+++ The data
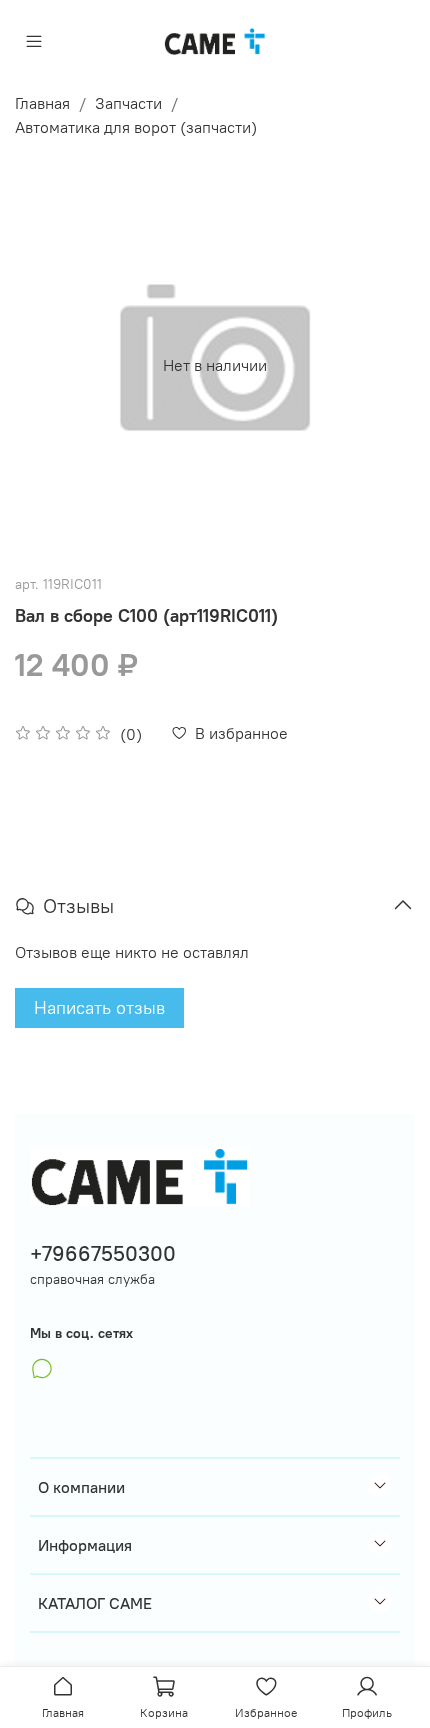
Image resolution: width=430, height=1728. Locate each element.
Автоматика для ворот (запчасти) (136, 127)
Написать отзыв (99, 1007)
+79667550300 (103, 1253)
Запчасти (128, 103)
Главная (42, 103)
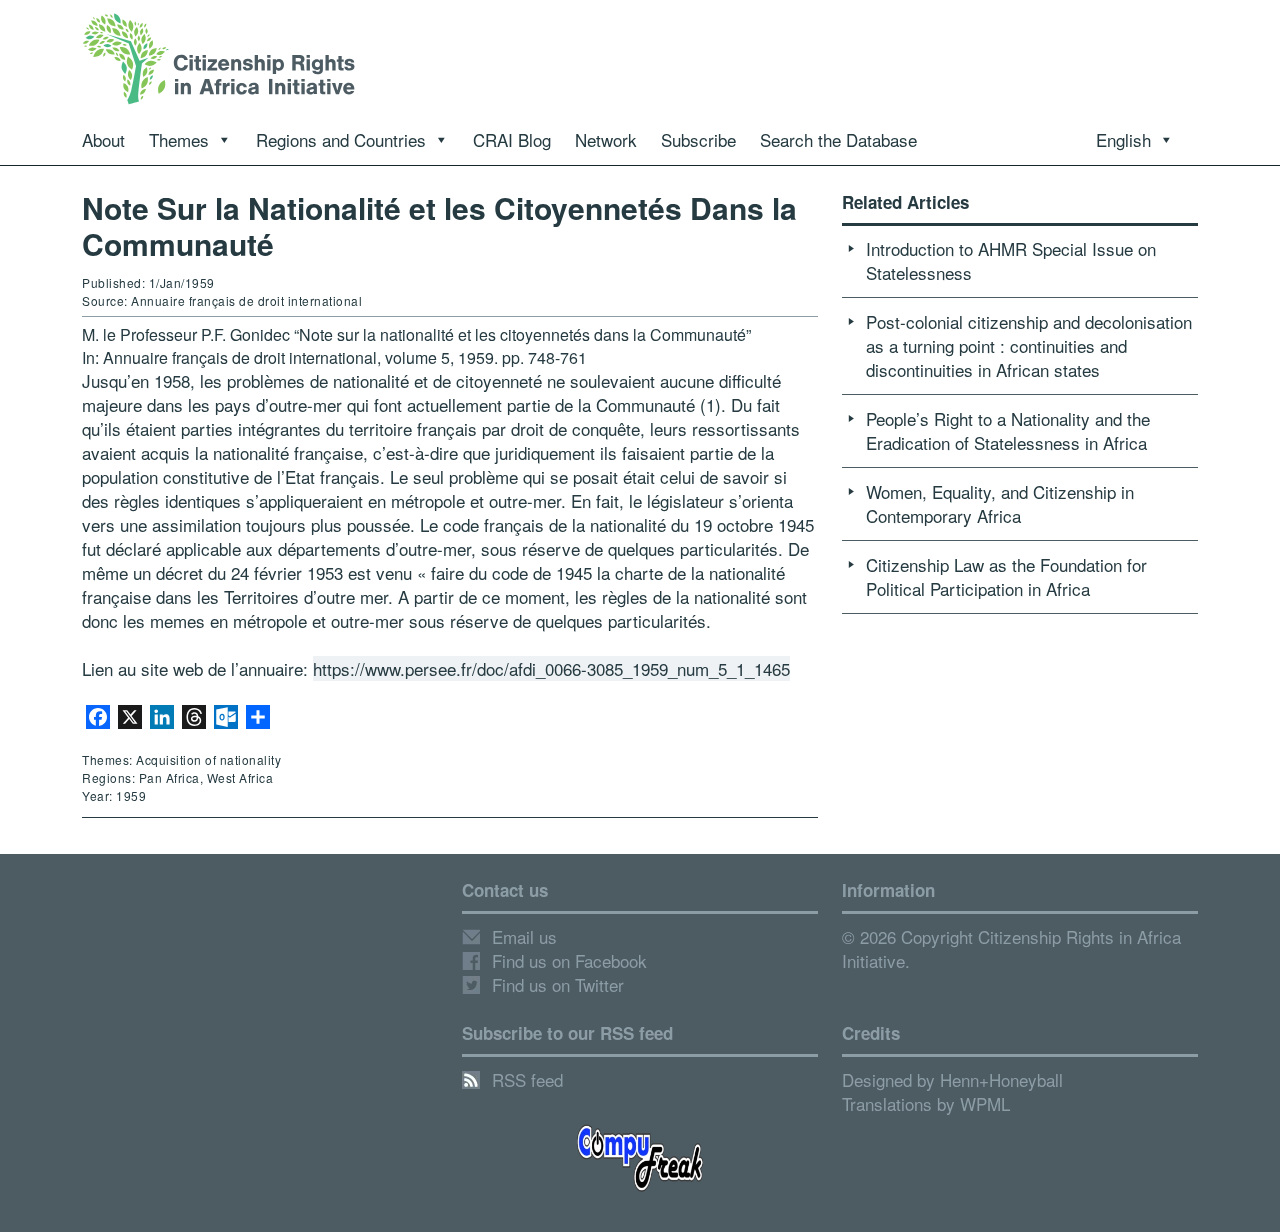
++++++
* Task directions
Copy out all the records exactly as they read, and omit the pictures.

* Response
Image resolution: width=430, height=1728. Locate each element.
Автоматика для ворот (запчасти) (136, 127)
Написать отзыв (99, 1007)
+79667550300 (103, 1253)
Запчасти (128, 103)
Главная (42, 103)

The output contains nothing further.